Collectively, these data seem impressive. However, proper incidence or prevalence figures are not currently available. In other words, we do not know the frequency of hepatotoxic effects because the denominator is unknown. In our own systematic review of the data, two drug-monitoring studies of kava were located.2 These included 7078 patients taking 150 mg or 120 mg extract per day, respectively. No cases of hepatotoxicity emerged. The question remains whether the frequency of liver damage in kava users differs significantly from non-kava users.
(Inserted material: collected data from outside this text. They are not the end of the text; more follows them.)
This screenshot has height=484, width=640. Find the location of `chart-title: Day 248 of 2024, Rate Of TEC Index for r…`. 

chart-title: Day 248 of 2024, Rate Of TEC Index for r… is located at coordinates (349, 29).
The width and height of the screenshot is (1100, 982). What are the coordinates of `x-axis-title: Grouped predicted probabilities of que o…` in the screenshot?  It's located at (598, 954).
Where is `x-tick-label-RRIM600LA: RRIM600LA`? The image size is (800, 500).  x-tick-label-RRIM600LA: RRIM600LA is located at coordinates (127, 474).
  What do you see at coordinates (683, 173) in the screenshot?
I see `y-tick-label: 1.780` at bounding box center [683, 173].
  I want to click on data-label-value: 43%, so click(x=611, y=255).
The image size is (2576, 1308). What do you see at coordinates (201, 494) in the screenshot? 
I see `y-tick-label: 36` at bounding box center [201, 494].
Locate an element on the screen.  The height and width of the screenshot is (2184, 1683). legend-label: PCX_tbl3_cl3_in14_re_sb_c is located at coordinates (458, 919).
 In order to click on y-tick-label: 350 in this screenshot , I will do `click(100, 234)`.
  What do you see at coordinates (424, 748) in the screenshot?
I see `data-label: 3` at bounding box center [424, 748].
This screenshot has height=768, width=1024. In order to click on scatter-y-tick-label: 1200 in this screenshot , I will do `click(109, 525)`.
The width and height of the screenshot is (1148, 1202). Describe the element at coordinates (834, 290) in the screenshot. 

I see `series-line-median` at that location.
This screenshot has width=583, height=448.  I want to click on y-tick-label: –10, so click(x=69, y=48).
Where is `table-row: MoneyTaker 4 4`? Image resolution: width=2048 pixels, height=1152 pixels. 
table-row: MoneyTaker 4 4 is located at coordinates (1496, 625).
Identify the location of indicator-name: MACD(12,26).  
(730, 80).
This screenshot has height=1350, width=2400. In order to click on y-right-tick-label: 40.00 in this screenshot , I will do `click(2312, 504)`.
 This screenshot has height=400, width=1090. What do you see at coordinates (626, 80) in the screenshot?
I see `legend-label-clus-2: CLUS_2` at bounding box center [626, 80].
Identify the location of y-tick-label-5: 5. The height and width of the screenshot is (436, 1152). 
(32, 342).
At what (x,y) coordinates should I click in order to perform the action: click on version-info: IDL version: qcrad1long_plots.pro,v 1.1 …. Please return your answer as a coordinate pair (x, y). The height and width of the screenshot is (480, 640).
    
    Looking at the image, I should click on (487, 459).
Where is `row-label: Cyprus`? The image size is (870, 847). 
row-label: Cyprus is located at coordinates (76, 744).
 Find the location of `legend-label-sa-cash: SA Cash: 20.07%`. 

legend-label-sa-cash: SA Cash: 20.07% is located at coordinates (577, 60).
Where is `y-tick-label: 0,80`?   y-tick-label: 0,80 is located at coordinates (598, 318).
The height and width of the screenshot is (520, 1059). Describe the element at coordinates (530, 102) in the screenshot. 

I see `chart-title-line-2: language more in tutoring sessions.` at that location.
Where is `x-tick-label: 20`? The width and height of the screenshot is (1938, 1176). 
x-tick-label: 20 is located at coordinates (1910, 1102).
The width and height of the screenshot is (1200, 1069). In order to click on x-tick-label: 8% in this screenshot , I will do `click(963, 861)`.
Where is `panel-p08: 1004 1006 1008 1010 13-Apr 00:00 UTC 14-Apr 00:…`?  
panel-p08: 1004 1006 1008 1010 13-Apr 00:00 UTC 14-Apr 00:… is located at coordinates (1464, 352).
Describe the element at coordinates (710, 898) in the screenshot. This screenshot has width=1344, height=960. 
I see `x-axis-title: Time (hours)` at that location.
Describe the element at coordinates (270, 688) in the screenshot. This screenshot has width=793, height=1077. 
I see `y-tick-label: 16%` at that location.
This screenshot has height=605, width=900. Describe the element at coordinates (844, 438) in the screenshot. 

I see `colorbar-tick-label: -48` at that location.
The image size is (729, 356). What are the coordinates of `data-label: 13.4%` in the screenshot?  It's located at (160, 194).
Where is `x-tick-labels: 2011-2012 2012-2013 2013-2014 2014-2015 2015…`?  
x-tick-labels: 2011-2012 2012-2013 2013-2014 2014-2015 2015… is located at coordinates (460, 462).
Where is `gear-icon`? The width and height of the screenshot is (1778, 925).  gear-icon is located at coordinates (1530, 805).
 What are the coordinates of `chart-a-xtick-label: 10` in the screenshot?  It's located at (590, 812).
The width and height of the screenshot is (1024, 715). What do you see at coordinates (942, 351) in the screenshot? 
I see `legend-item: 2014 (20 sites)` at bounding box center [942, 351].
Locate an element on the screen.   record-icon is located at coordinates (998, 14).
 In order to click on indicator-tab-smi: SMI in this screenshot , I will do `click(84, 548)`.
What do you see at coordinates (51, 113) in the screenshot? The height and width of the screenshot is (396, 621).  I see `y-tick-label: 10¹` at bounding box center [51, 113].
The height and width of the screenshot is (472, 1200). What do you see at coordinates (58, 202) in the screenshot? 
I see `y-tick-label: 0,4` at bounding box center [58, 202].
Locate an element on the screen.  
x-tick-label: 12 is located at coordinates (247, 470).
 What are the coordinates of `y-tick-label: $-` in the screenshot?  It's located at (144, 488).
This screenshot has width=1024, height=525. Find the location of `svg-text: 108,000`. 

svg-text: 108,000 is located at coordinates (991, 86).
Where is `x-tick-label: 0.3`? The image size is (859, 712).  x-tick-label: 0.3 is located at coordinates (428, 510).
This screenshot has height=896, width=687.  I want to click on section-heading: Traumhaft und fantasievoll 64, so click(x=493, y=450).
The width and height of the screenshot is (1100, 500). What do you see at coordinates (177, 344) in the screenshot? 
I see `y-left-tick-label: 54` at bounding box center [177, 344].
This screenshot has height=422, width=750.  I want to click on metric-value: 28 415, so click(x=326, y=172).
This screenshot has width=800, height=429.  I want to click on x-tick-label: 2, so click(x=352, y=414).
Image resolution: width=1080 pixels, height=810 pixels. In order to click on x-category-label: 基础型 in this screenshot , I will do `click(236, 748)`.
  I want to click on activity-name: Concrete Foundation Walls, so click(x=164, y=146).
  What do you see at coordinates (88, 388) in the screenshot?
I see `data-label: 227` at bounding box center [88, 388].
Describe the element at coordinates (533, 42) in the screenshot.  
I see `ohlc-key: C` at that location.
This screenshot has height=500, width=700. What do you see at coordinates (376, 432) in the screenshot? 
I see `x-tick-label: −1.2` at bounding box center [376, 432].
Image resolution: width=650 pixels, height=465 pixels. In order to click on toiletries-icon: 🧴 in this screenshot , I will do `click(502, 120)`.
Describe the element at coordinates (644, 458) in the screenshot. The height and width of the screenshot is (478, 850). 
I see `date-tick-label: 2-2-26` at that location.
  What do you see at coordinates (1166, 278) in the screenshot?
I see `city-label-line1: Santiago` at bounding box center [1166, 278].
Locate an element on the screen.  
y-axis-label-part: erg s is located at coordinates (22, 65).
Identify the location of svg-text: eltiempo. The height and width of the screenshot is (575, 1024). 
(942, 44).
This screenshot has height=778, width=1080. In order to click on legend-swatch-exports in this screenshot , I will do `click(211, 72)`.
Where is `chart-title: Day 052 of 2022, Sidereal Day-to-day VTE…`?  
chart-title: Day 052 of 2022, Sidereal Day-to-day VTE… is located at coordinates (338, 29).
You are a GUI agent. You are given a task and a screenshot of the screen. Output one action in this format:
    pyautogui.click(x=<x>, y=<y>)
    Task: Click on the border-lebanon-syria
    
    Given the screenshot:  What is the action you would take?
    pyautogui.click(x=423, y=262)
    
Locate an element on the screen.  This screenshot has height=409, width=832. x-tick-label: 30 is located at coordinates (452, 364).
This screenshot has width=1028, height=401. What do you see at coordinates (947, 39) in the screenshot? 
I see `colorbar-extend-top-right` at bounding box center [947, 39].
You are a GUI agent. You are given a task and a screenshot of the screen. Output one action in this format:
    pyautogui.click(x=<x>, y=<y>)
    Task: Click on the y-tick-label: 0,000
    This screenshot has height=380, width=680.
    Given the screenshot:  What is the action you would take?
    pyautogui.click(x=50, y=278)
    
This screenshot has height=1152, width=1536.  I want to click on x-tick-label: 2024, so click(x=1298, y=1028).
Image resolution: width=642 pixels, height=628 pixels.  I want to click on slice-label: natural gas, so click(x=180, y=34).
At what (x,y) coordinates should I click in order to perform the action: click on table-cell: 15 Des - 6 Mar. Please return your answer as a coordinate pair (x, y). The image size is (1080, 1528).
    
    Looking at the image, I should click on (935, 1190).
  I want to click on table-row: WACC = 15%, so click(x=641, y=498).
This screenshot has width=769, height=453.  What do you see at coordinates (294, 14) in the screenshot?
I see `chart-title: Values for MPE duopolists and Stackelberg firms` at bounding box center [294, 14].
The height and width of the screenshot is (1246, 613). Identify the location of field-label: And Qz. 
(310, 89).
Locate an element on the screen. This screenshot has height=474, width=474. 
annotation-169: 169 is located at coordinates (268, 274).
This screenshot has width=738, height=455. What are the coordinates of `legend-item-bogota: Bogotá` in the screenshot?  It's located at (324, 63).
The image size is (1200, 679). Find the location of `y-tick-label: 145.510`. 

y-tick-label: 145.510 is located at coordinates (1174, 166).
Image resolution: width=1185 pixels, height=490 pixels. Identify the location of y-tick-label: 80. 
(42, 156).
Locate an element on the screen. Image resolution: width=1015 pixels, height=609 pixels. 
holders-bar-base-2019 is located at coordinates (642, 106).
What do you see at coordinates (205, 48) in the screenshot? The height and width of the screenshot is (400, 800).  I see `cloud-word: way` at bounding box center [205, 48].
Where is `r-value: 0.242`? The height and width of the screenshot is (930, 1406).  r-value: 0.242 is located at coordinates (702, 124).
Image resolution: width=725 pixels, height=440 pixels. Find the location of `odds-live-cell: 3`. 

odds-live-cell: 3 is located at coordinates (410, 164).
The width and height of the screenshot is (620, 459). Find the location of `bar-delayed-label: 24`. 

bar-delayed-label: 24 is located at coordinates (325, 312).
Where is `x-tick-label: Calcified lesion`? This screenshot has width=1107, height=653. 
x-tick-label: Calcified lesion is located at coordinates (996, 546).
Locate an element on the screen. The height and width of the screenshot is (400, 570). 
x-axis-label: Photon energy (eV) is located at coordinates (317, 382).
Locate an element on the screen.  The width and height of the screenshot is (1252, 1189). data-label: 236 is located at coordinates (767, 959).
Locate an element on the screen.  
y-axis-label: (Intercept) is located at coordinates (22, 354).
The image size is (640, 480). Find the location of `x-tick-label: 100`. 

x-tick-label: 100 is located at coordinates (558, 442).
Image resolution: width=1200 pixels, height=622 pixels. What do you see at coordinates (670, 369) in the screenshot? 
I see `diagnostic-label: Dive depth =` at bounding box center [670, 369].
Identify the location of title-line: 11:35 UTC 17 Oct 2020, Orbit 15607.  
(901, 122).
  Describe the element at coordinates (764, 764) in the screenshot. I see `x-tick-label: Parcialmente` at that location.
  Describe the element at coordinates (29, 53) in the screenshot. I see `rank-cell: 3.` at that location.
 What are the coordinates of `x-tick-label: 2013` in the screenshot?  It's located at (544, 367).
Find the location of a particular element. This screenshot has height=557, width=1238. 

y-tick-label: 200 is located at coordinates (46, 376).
What about the ‘therapeutic benefit’ mentioned in the CSM statement? The most conclusive evidence on efficacy probably originates from our meta-analysis,3 which the MCA apparently used for their efficacy assessment. It included seven placebo-controlled, double-blind randomised controlled trials (RCTs) of good to excellent methodological quality, with a total of 377 patients using 300–800 mg kava extract (equivalent to 60–240 mg of kavapyrones) per day. All RCTs yielded positive results (i.e. demonstrated efficacy). The weighted mean difference amounted to 9.7 [95% confidence interval (CI) 3.5–15.8] points on the Hamilton Anxiety Scale. Our conclusion was thus positive: ‘compared to placebo, kava extract is an efficacious treatment option for anxiety’.3 A recent trial not included in our meta-analysis demonstrated that kava extract reduced symptoms of patients previously treated with benzodiazepines.4
The benefit of kava has obviously been interpreted in more than one way. It seems that the CSM does not rate it highly and thus their risk–benefit analysis is negative.1 I find a negative risk–benefit balance difficult to accord with the best available evidence regarding efficacy.3 I would therefore desire that the CSM and similar institutions worldwide fully disclose their reasoning for arriving at a negative risk–benefit assessment. Furthermore, the kava case can only be argued in relation to the risks and benefits of other anxiolytic drugs. In other words, one should ask what the risk–benefit profile of other anxiolytic drugs looks like and how it compares with that of kava.5 Is it worse, similar or better than that of kava? Regulatory decisions regarding kava must be rational and transparent – if not, the herbal sector will (perhaps rightly) suspect foul play, an uneven playing field or simple old-fashioned bias.